A new video editing solution has been created by students from the Georgia Institute of Technology. The software automatically sorts and edits untouched footage into a visually appealing highlights vacation reel.
How does it create the perfect vacation video?
The algorithm used in the new approach analyzes video for images with ideal artistic properties. First it considers geolocation, then composition, symmetry and color vibrancy to decide what’s important and what’s not. Video frames with the highest scores are processed into a highlight reel.
How it works. (Image Credit: Georgia Institute of Technology)
It’s creators, Daniel Castro and Vinay Bettadapura, came up with idea after Bettadapura came back from a two-week vacation across the United States. When the trip was over, he was left with almost 27 hours of footage, recorded with a wearable head-mounted camera that he had no idea what do with it.

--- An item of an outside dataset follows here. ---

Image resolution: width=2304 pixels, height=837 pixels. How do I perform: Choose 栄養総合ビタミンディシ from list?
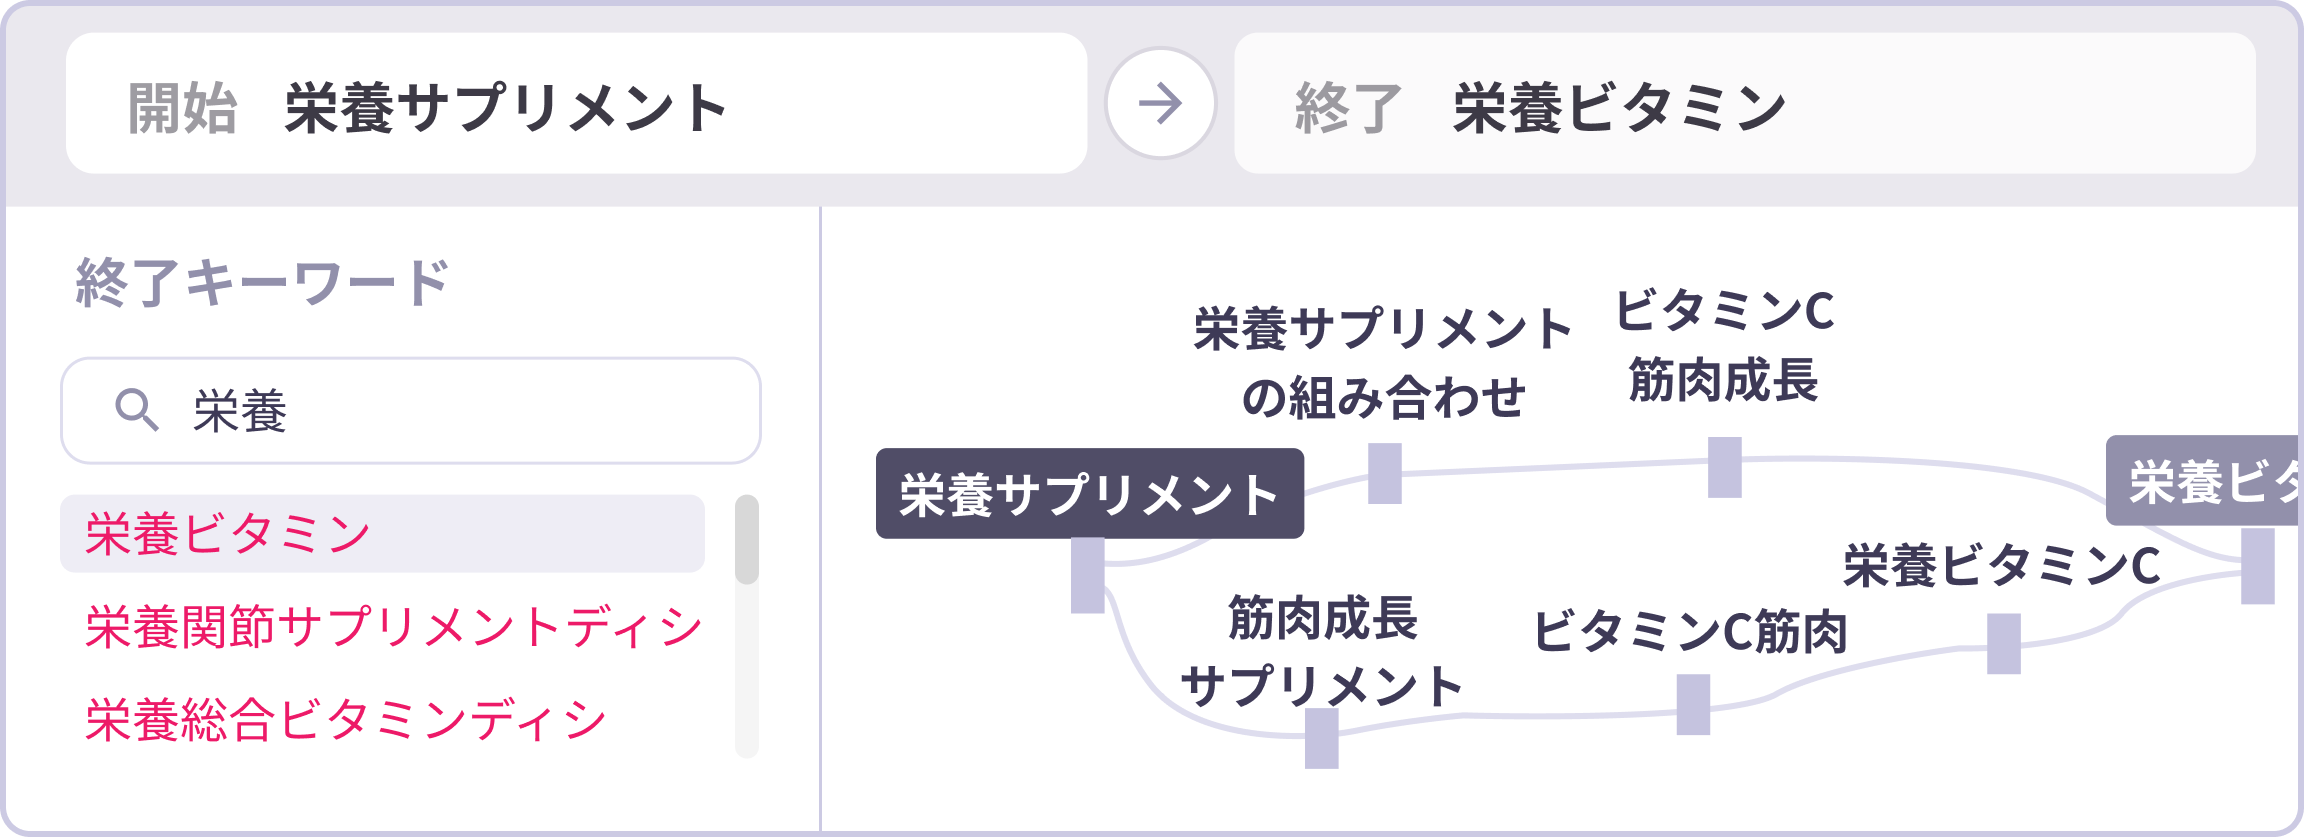click(x=346, y=720)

“The data was essentially useless because there was just too much of it,” said Bettadapura, who completed his Ph.D. in the fall and now is a Google software engineer. “We liked the idea of being able to automatically generate photo albums from your vacation, algorithmically.”

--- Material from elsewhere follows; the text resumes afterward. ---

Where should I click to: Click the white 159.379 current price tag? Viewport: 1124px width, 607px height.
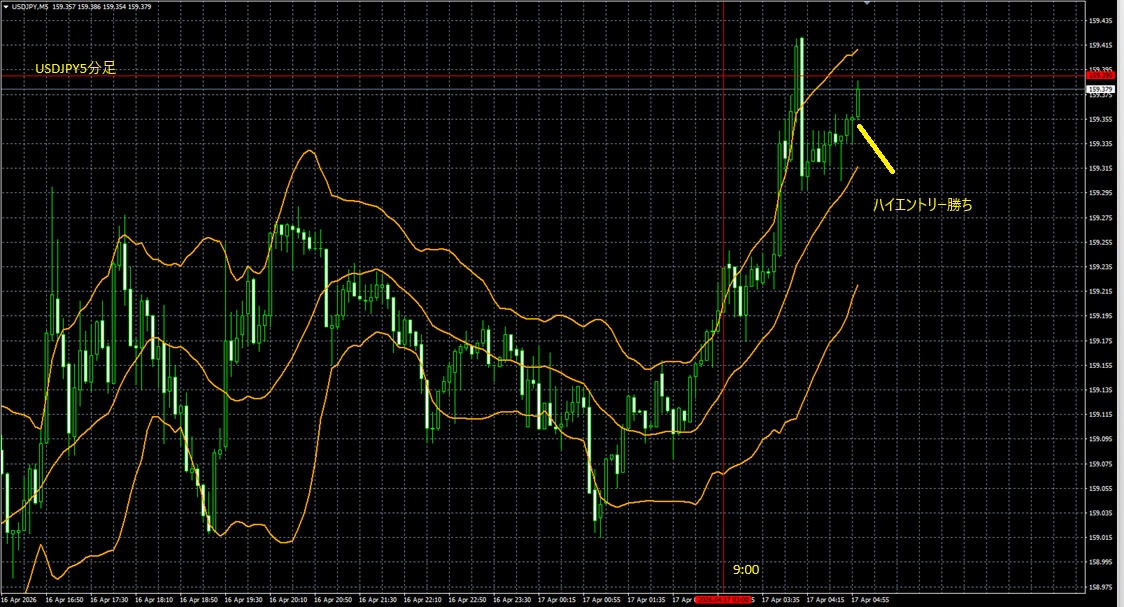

The algorithm turned all of those hours of video into a 38-second highlight reel in just three hours’ time. It was also helpful that the wearable camera he used captured GPS data, so that the algorithm could filter by geographical location. That reduced the footage to 16 hours. Shot boundary detection further reduced it into 10.2 hours of video. The software then processed for artistic quality and provided an output of the most visually appealing content.

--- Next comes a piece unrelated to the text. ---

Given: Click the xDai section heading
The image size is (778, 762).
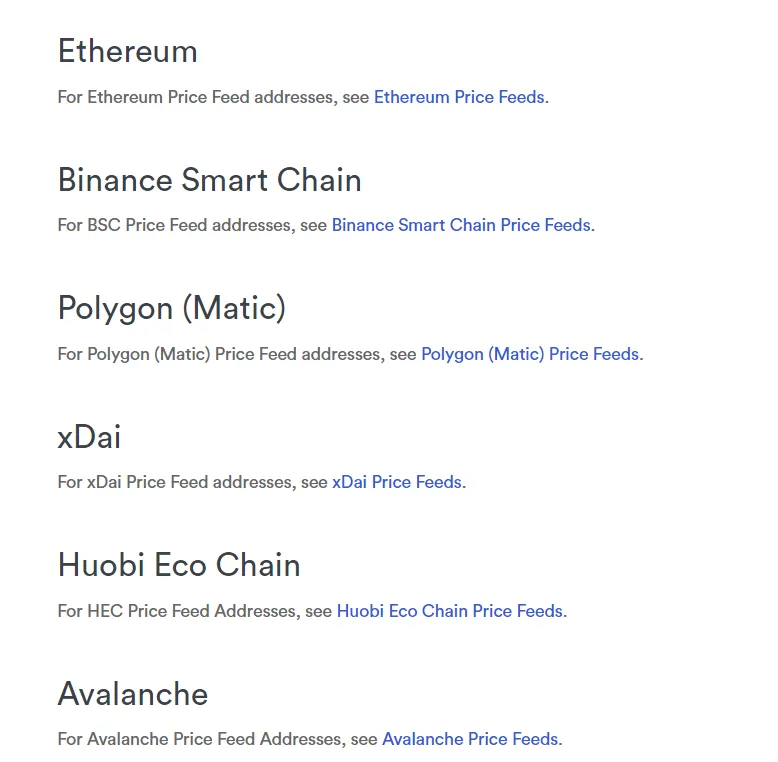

Although Bettadapura’s video took only three hours, time is variable and depends on the number of computers used. The algorithm can be adapted to user preferences. “We can tweak the weights in our algorithm based on the user's aesthetic preferences,” Bettadapura said. “By incorporating facial recognition, we can further adapt the system to generate highlights that include people the user cares about.”
Castro and Bettadapura will continue to work testing the algorithm with multiple participants in order to generalize the approach, incorporate facial recognition, and develop data visualization techniques that make it easy to browse and search specific moments.
“This research brings together multiple modalities to more efficiently understand large amounts of data,” said Castro, who is completing his Ph.D. in computer science and also working as an intern at Google. “We are trying to optimize how easy it is to understand all of the data we have in an efficient manner because otherwise it would be impossible to do so.”